Bitmap dixit:
The pace of speech is not a characteristic of a language per se, but of the individual speaking the language. I've heard English speakers pumping out like 20 words per second, too. Still, I wouldn't recite Shakespeare that way.
Oh yea, that's a good point. I didn't mean to imply that, but I guess I did. In the US, the fastest speakers tend to be those who are in the NE, such as Philadelphia, New York, and Boston. The more west one goes, the slower people tend to speak. The pace at which English is spoken is separate from the language on a more general level, but if you speak slowly to a New Yorker, or quickly to someone from Utah, they might not think you're speaking English correctly.

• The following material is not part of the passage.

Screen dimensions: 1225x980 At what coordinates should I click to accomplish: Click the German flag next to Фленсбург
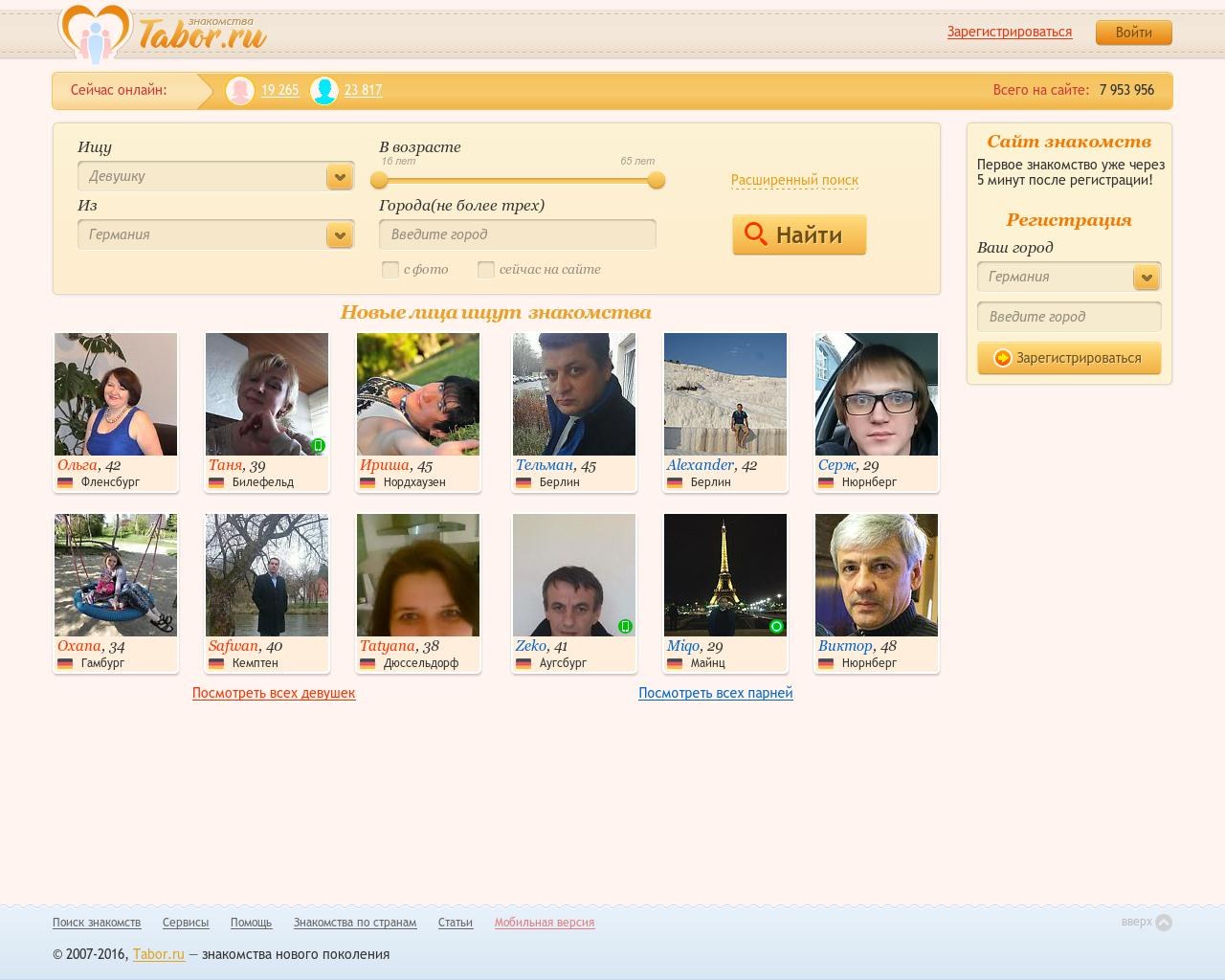coord(65,482)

Certainly not all Italians speak very fast, but the ones who don't are certainly in the minority. What I meant was that, although it's wrong-headed to simply retroactively apply modern speech styles/habits of a language to the older forms of that language, the fact that the majority of speakers of Romance languages speak quite rapidly makes it rather odd to speak or read aloud Latin much more slowly. When, say, scholars do so, it implies that they understand Latin to have been spoken at a much slower pace than all of it's modern descendents, particularly because much of their effort appears to be focused on getting the vowel quantities and pronunciation of consonants right. I'm not saying this is necessarily a bad thing, but that by mostly speaking/hearing Latin at a slow pace doesn't allow one to get a feel for how it might have sounded in real life. It's like practicing speaking Italian really slowly--it might be correct pronunciation, but one might miss the more musical elements that can only be fully appreciated at normal, conversational pace.